◆ **Extract**:

►

The Most Uncomfortable Moments of the Game Developer’s Conference
I wish I’d gone to the Game Developer’s Conference last week. I didn’t even know they had an expo space open to the public until it was wrapping up. I could have brought back some quality anecdotes like these.
- Goichi Suda (Killer 7, No More Heroes) asks Emil Pagliarulo if Bethesda Softworks would set an installment of the postnuclear Fallout series in Japan. Pagliarulo replies, “Well, what can we destroy in Japan?” to which Suda can only say “Wow…” after an awkward silence.
- Writer and game critic Heather Chaplin went off on the whole video game industry at a panel.
“It’s not that the medium is in its adolescence, it’s that you’re a bunch of ****ing adolescents,” she said. “It’s even worse because you’re technically supposed to be adults.” Chaplin traced the paucity of more mature content in games to four basic ideas that frighten men the most: responsibility, introspection, intimacy, and intellectual discovery. She described game developers in terms of neoteny, an idea from developmental biology that describes adults of a species who have juvenile traits.

◄

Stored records
►

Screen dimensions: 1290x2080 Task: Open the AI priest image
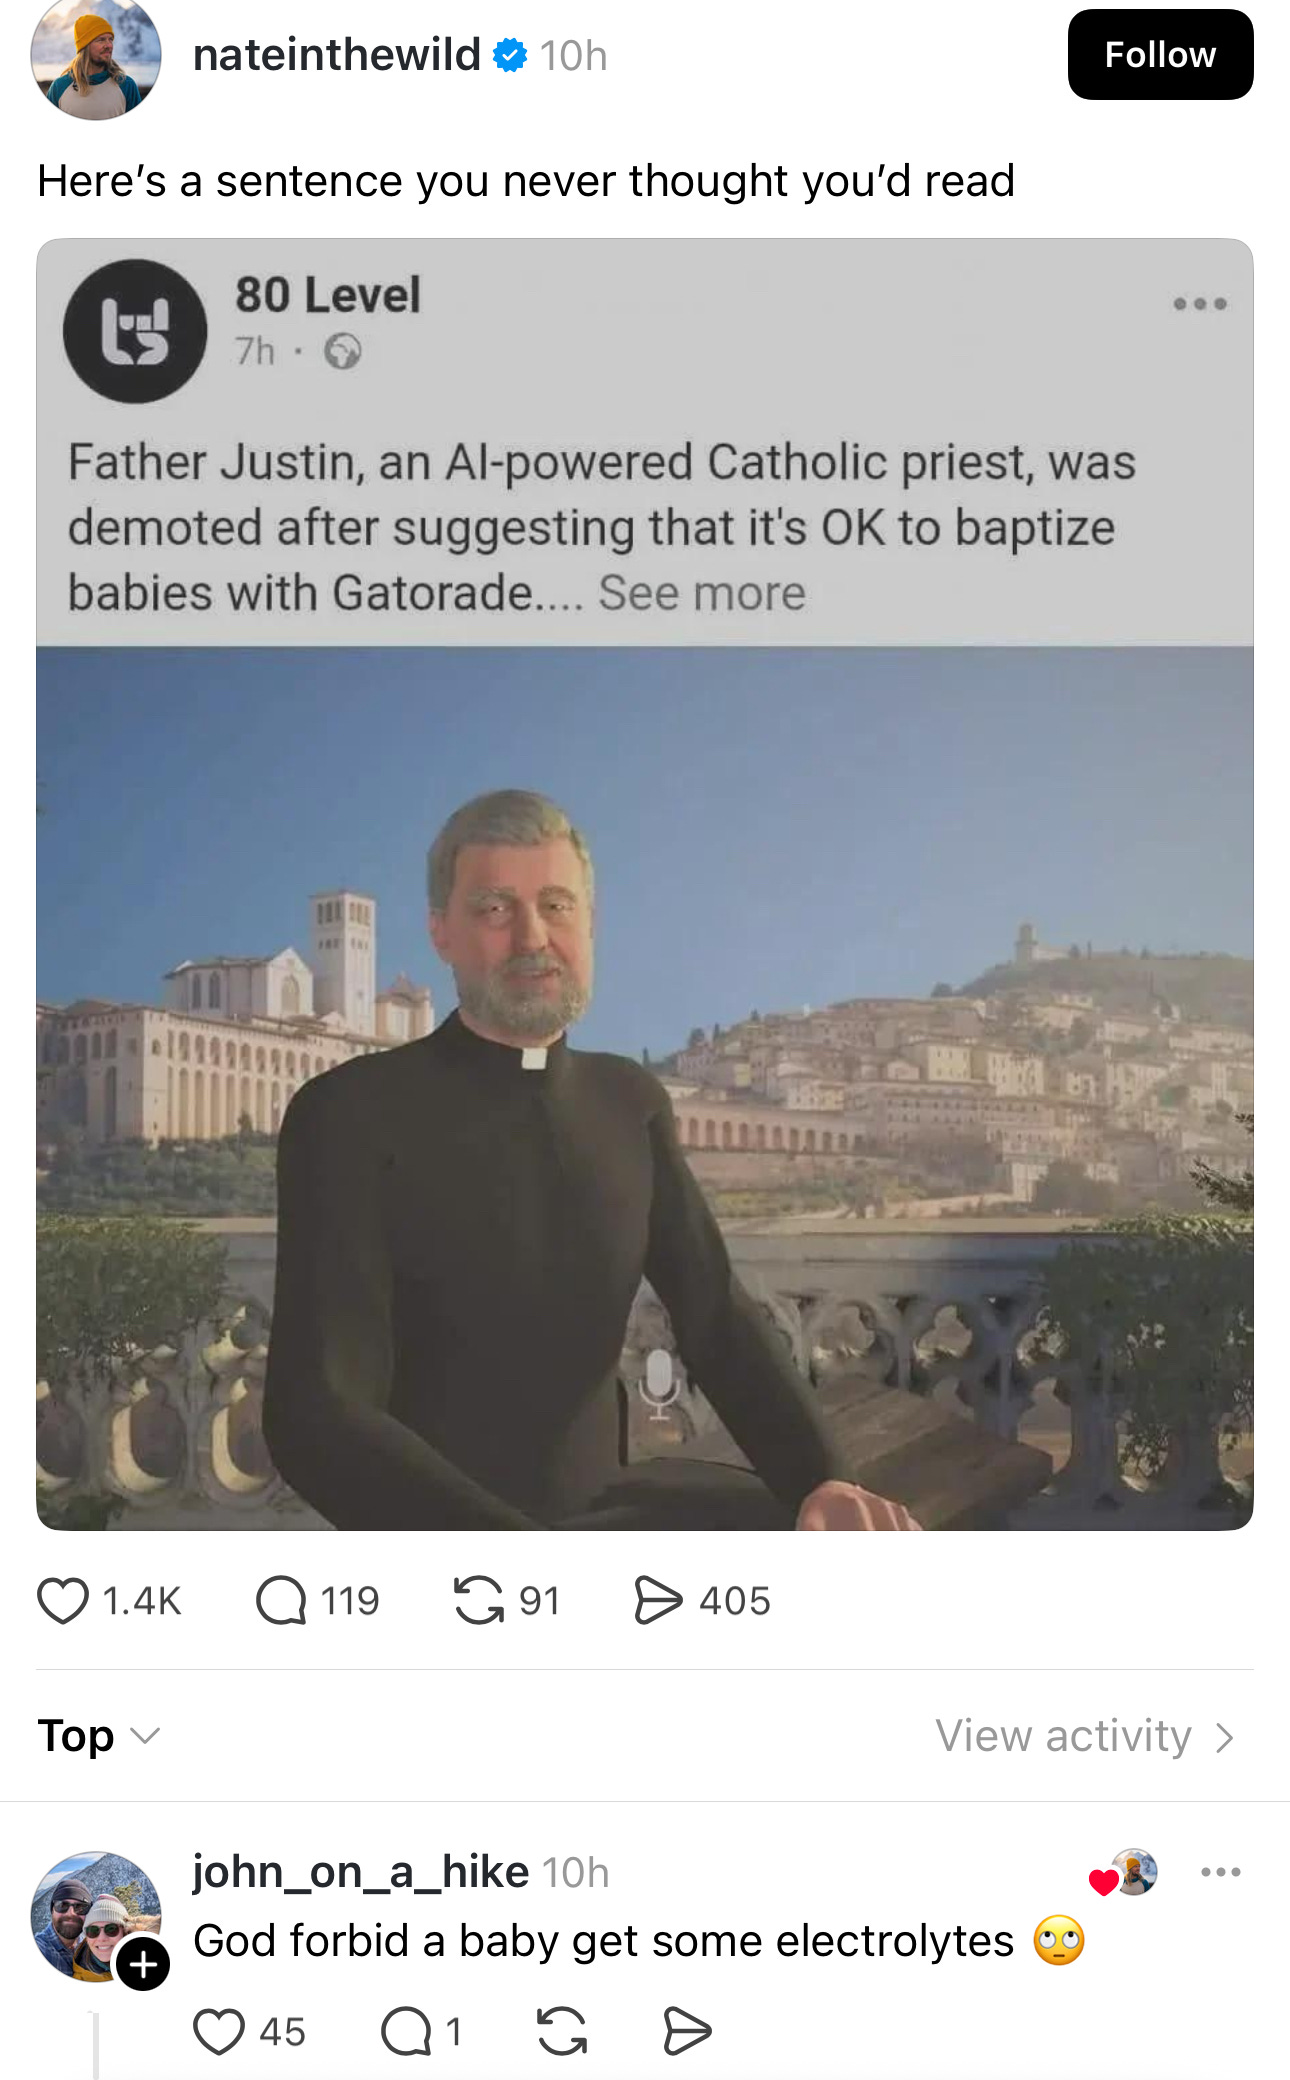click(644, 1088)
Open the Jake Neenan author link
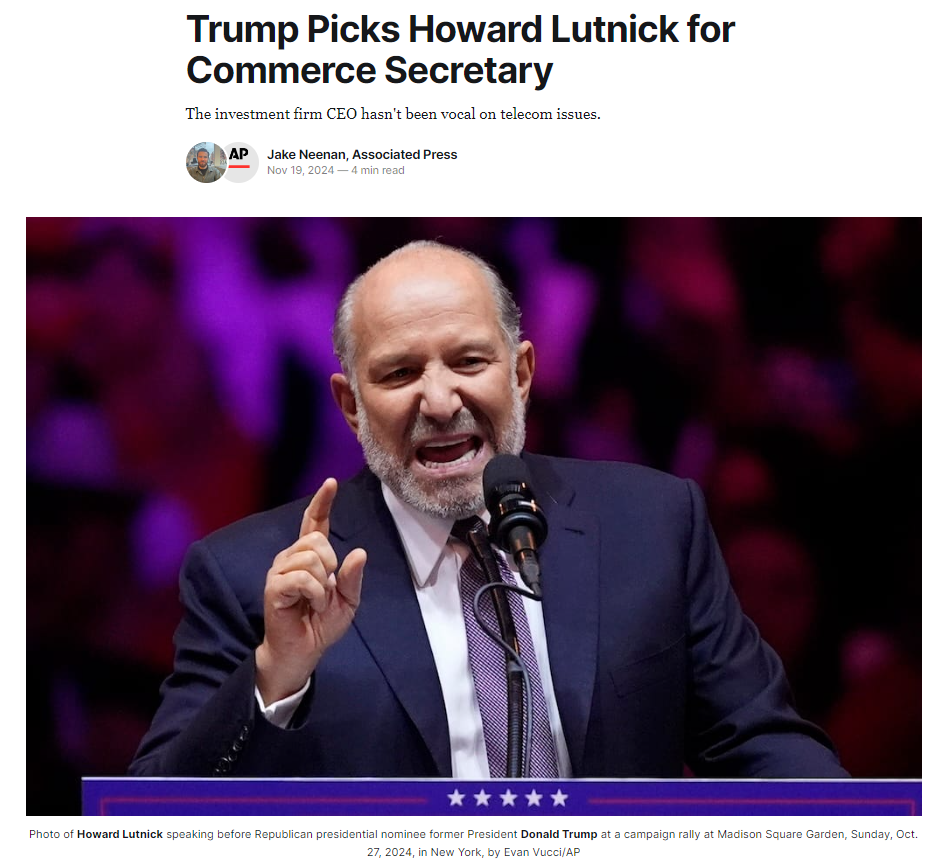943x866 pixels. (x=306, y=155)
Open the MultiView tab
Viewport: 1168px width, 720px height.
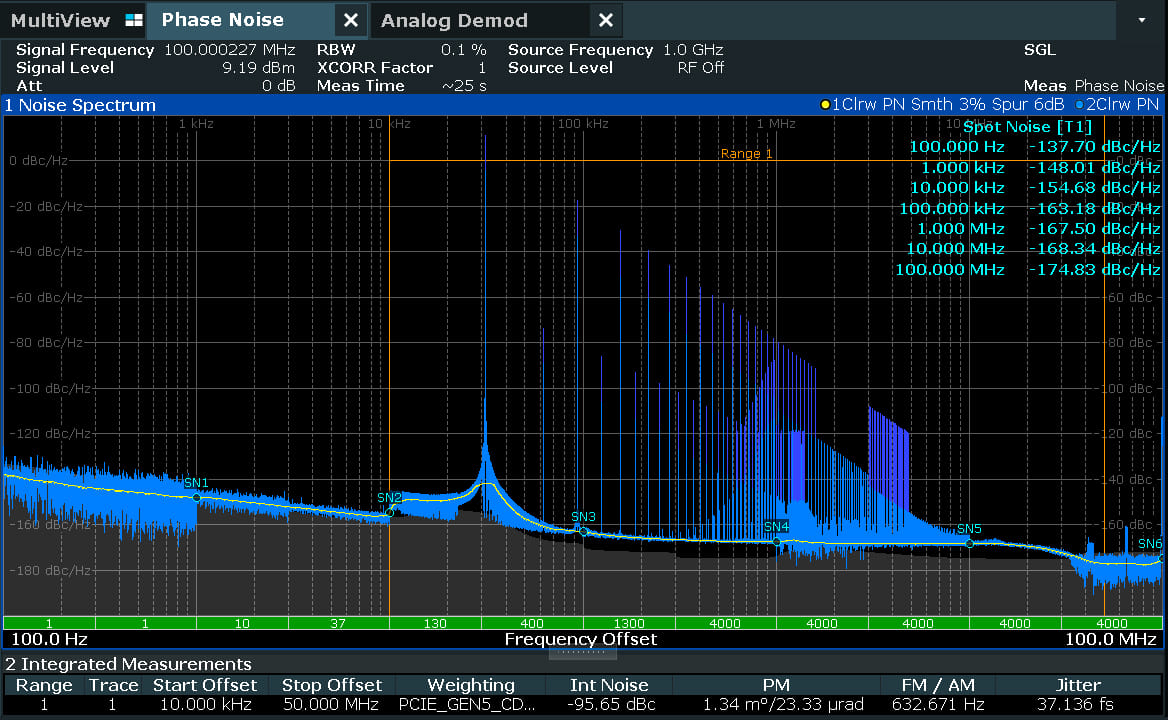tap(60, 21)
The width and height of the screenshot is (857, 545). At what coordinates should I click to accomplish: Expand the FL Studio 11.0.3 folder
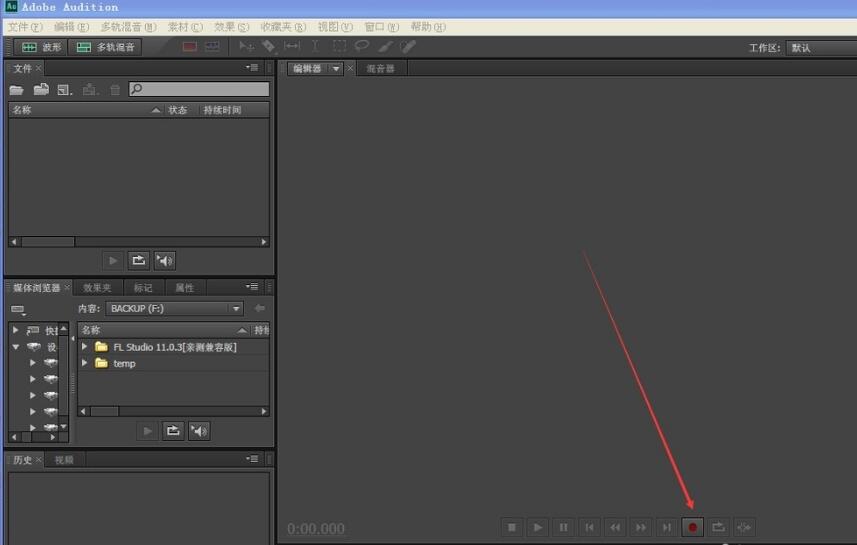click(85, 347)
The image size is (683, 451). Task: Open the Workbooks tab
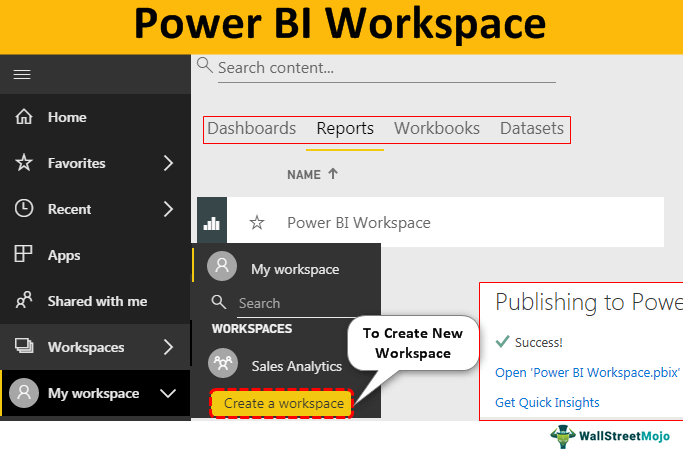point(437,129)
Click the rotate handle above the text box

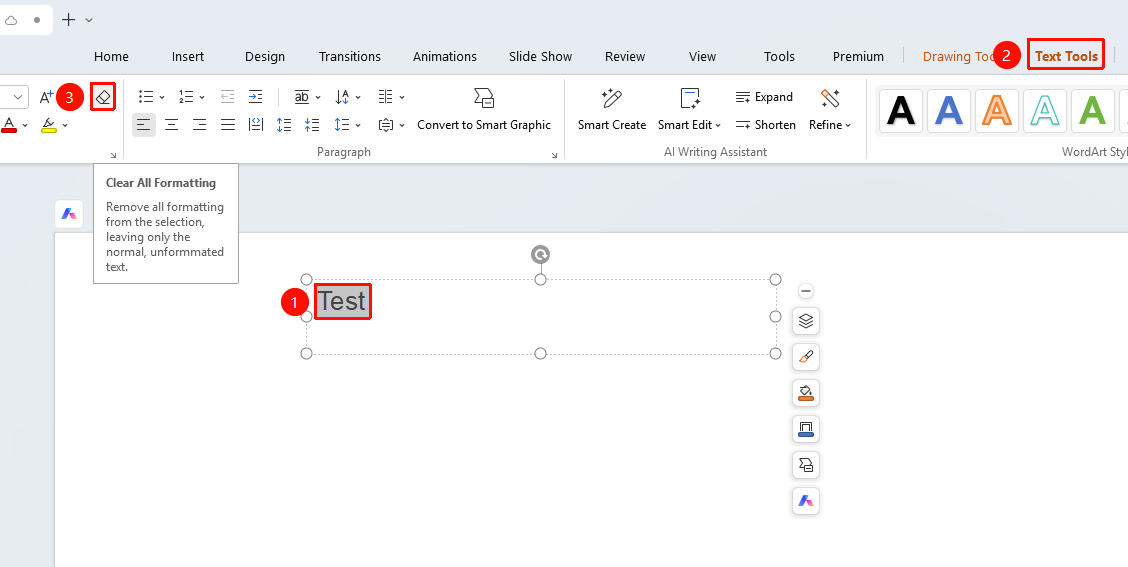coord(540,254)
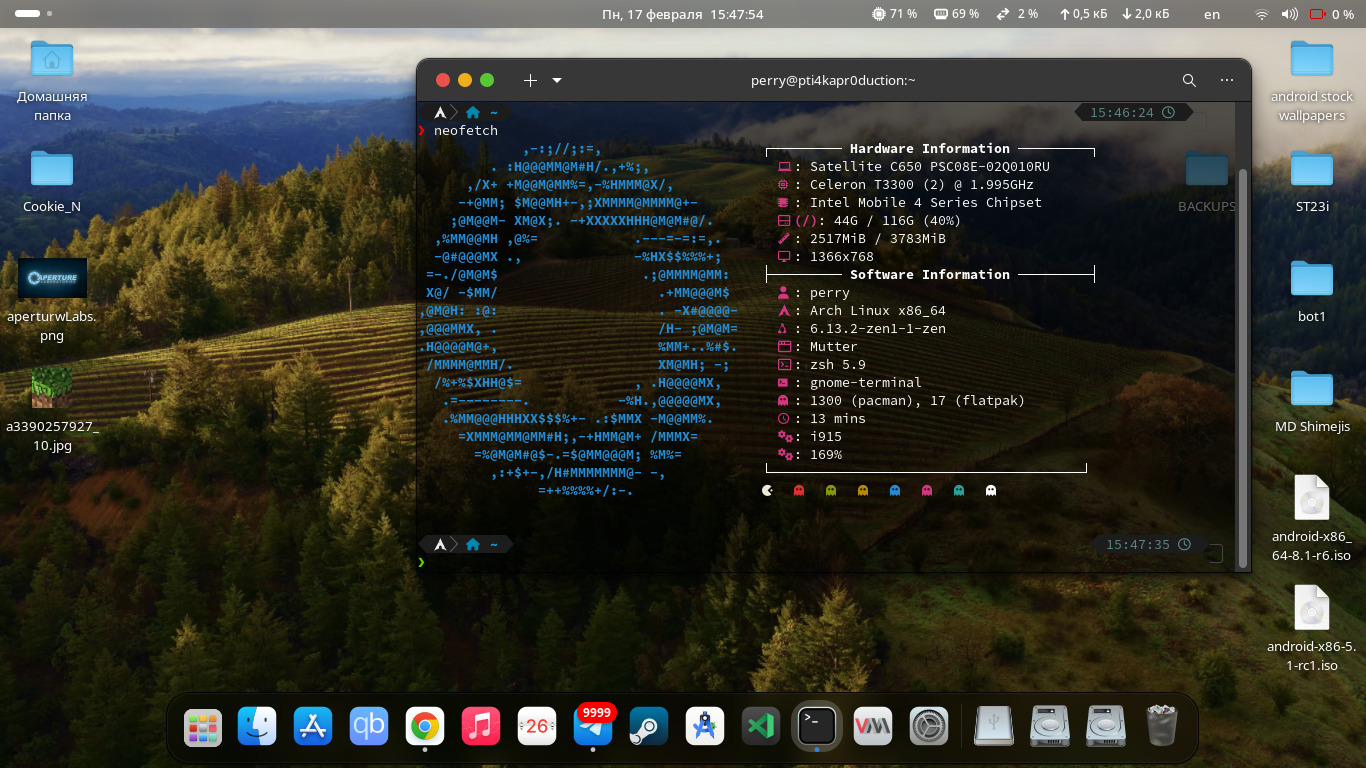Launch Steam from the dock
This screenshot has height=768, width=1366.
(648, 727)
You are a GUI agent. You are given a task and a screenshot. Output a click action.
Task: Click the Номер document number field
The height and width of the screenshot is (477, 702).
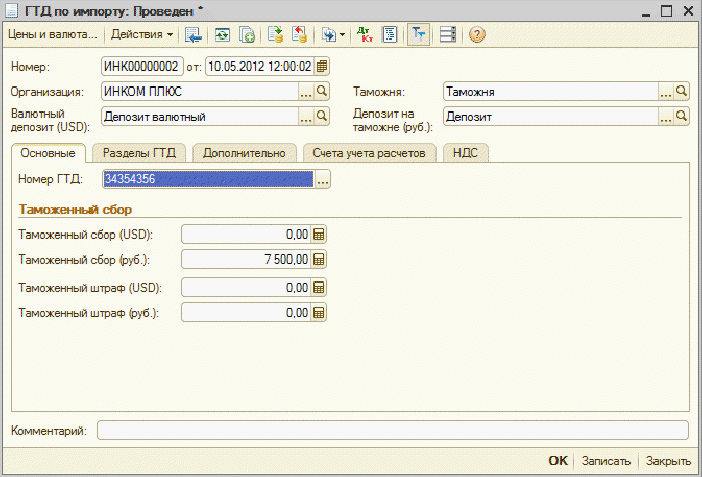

◄

◆ **Things to do**:
**a)** Decide whether each statement agrees with the conference text, answering yes or no and quoting the deciding words: (i) Chaplin linked the lack of mature content in games to four ideas that frighten men the most. (ii) The writer attended the Game Developer's Conference last week. (iii) Suda answered Pagliarulo's reply right away.
**b)** Restate the conference text between "- Writer and" and "have juvenile traits.", inclusive, swapping "panel" for "keynote".
Work only from the conference text.

◆ **Answer set**:
**a)**
(i) Yes: "Chaplin traced the paucity of more mature content in games to four basic ideas that frighten men the most"
(ii) No: "I wish I’d gone to the Game Developer’s Conference last week."
(iii) No: "to which Suda can only say “Wow…” after an awkward silence"

**b)**
- Writer and game critic Heather Chaplin went off on the whole video game industry at a keynote.
“It’s not that the medium is in its adolescence, it’s that you’re a bunch of ****ing adolescents,” she said. “It’s even worse because you’re technically supposed to be adults.” Chaplin traced the paucity of more mature content in games to four basic ideas that frighten men the most: responsibility, introspection, intimacy, and intellectual discovery. She described game developers in terms of neoteny, an idea from developmental biology that describes adults of a species who have juvenile traits.